| 提示本文 |
========

毎日、話題が跳びます。テーマは哲学から女性アイドルまで拡散します。たまにはキツいことを言うかもしれません。

年功序列を排する困難さ(2)(人間の認識能力の限界)

2014-10-16 05:03:04 | 文化
   (ゴマブックス刊。)

 七色の虹といい7つの海といいます。人間が一度に識別できるのは対象物が7個前後までです。

 それ以上の数を認識しようとすると、7個くらいの対象物をひとまとまりにして、このまとまりを1チャンクと呼ぶことにすると、今度は人間は7チャンク前後まで識別できるようになります。ざっと49人ですね。

 今度は7チャンクをひとまとまりにして・・というように段階的にまとめなければ、人間はたくさんの対象を認識できないのです。(このことを実験心理学的に証明したのが、「マジカルナンバー7プラスマイナス2」という超有名な論文です。この論文は 2013-10-21 の記事でもご紹介しました。)

 狩猟採集時代には人類は30~40名の「バンド」という単位で行動しました。1家族7人で7家族という感じでチャンクが構成されていますね。石器時代にはその程度の人数を認識できればそれでよかったのです。

 ところが、人間が何万何十万と集まって国家を作ろうとすると、まずおおまかに大集団を7つくらいの集団に分けないと認識できなくなります。そこで採用されたのが身分制度でしょう。

========

| データ抜粋 |
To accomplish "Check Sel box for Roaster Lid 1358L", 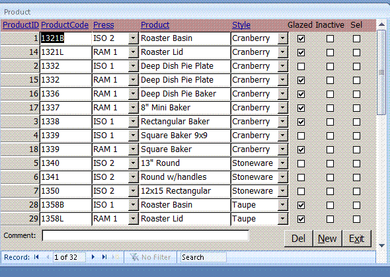I will [x=356, y=219].
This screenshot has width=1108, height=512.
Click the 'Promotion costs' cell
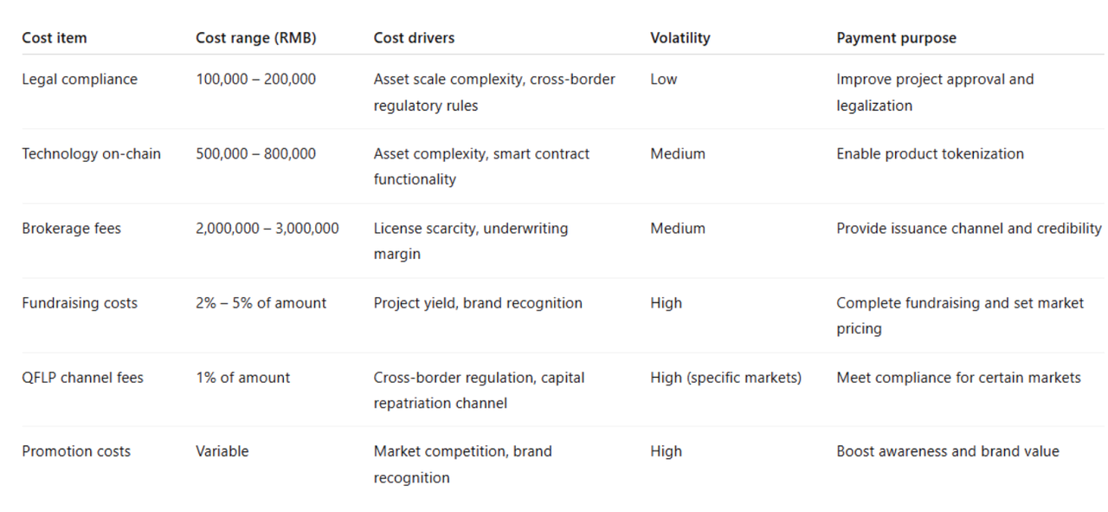[x=76, y=451]
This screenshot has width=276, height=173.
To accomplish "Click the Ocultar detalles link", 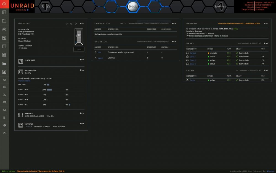I will [24, 81].
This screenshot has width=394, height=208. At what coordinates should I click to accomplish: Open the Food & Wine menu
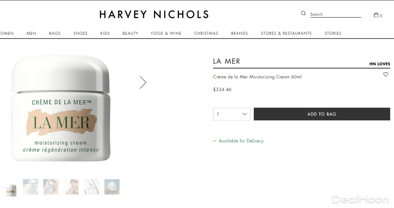pos(166,33)
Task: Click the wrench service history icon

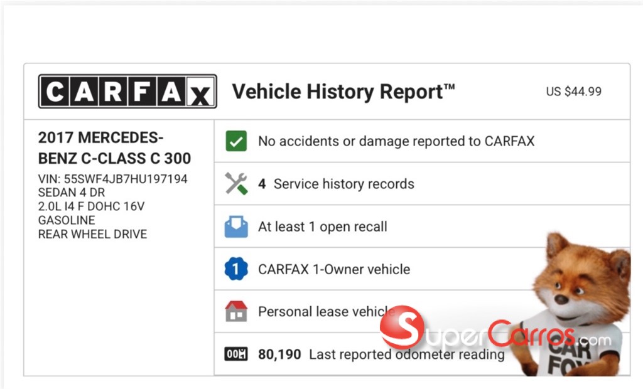Action: (236, 184)
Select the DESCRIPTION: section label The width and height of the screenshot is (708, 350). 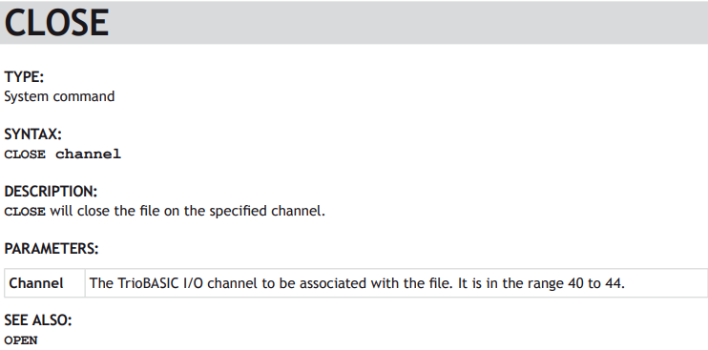click(x=51, y=192)
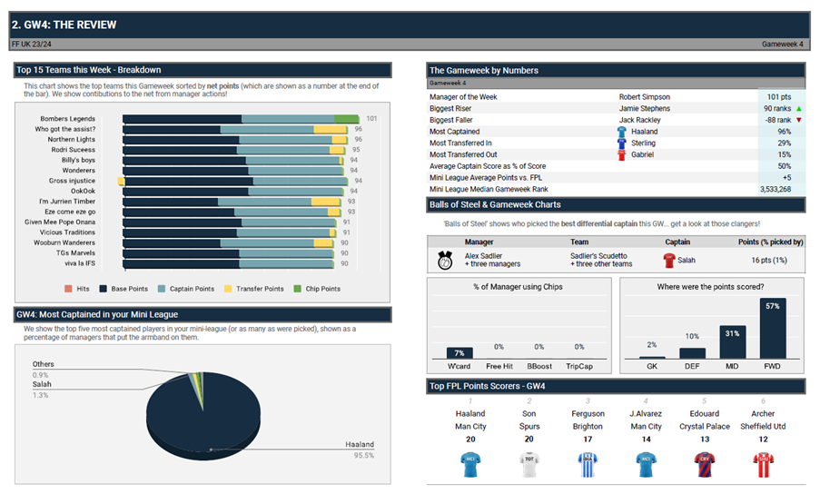
Task: Click the Balls of Steel section header
Action: 616,204
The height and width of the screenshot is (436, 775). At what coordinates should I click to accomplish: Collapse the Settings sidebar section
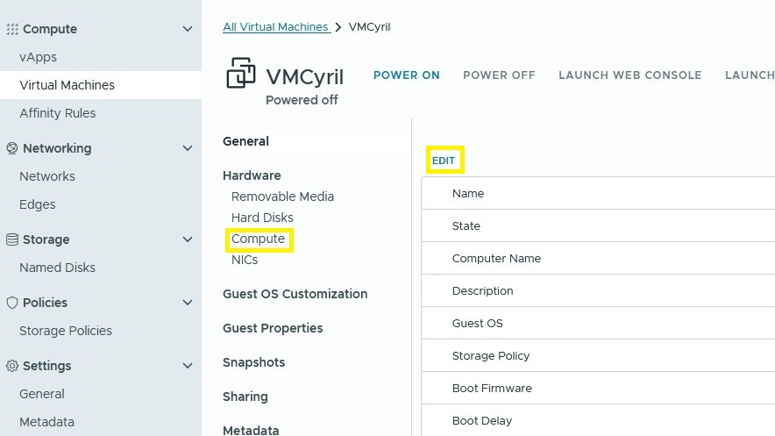187,366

========

| 課題一覧 |
• A. 人間の認識能力についての本文から、「人」または「名」を単位とする人数の表現をすべて抜き出してください。
• B. 人間の認識能力と身分制度を論じた本文の最後の文に続けて、その先を書き進めてください。
このデータは本文の内容とは無関係です。

| 課題別解答 |
• A. 49人、30~40名、7人

• B.
 つまり、身分制度は組織(の成員)を認識する手段のひとつなのです。士農工商は4段階でインドのカーストも4段階ですよね。身分が7段階より多くなると今度は認識できないのです。身分制度というものは、人間が国家を成すときに必然的に要求されるチャンク分けの一方法だったというのが私の仮説です。

 能力でチャンク分けすると、社会が不安定になります。(身分制度にくらべて、能力はテーマによって異なるから。)だから、企業では身分制度に代わって「年功序列」によってチャンク分けを行うことによって、企業集団を認識可能にし、組織の安定化を図ったのではないでしょうか?(社長、役員、部長、課長、係長、ヒラという分け方も7段階を超えていません。)

 「年功序列」制度は、こうした人間の基本的な認識能力の限界にも基礎を置いていますから、軽々に壊せないのだと私は考えています。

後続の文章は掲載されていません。